Saturday, March 19, 2005

The 4 Stooges

It's official people, I have bloggers block. Right now, I don't know what this blog is going to be about so don't expect anything. Furthermore, it's almost 1am in the morning and I have a pressing issue on my mind...which is work at 12pm tomorrow, or should I say today.

I'm writing in here, despite the odd hour and having absolutely nothing engaging to say because I don't want my blog to die! I don't want it to be just another statistic. I had so many hopes and dreams for this blog but alas, 'tis not to be. If I were to blog only quality posts, I reckon I'd have like 4 posts in here haha.

But enough of that. I'll just outline what's on my mind and hopefully that'll keep you critics at bay.

Firstly, it's that time in my life where I'm starting to make inroads into proper adulthood, not the supposed adulthood that you think you reach when you're 18 or 21, s**t dude, that's nothing compared to when you actually have to think about working full time. That's where I'm at.

Today I spent most of the day looking at more companies and starting those online applications, uploading my resume and gifting away my personal details. It seems almost an anticlimax of sorts because when you're in high school thinking, "One day I'm going to be working and earning heaps of money" you tend to imagine walking in a crisp business suit into a sleek-looking office building amongst hundreds of alpha males and females dressed in black on 6-figure salaries. Then you get into uni and although you pretty much still have the same vision, you get that much more apprehensive about facing "the real world". Apprehensive because you realise that soon, maybe not now, maybe not for a few years, you will be thrown into the rat race, far away from the comfort zone that is hanging out with mates during the day, having breaks when you want to and getting your mum to write you a sick note if you're not feeling up for it.

Now back to my earlier observation about the application being an anticlimax. The point I'm trying to make is that I think we often forget what happens in between. Looking forward to a life of luxury certainly didn't show me how many hours of study and stress I had to endure, not to mention the arduous recruitment process and having to do the "corporate mingle" to make sure top management recognise you. Personally, even if I make it in the end and have a comfortable life, where's the sense in being financially free to do whatever you please when you're too old to enjoy it? That sucks.

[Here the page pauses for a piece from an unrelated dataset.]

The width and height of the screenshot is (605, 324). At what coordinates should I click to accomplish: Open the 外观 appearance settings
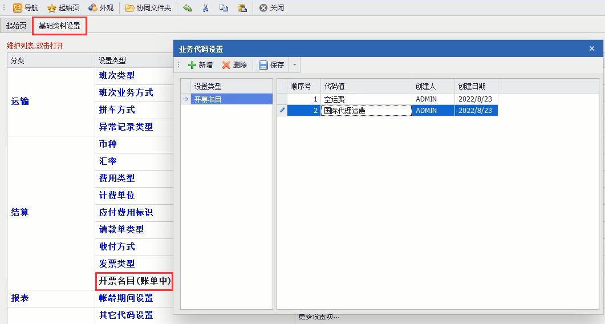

So to further compound the misery I've so far managed to heap on you, I will offer you a pessimistic theory that life has 4 stages:

1. S**t all
This is when you're an infant. All you do is, well pretty much s**t all. And s**t...all over the place.
2. Fun and games
I am departing here very soon, basically encompasses primary school, high school and uni where you develop your character and get the chance to be wild.
3. The slog
Hard work. The "end of days" if you will. Everything from here on is like black and white TV, while you have your moments, there's nothing that can replace colour.
4. Death preparation
After you retire from work, all you're really doing is slowing down to get ready for bed...the death bed. So long, farewell, it's time to say goodnight.

Anyway, I'm really buggered now. Apologies for the sombre nature of this entry, say hi to your mum for me.

1 Comments:

Anonymous Anonymous said...

what a tearjerker of an entry. so tragic that it's almost poetic...except for the fact that the future can have alot in store, if you want it to. experience the world with all your senses!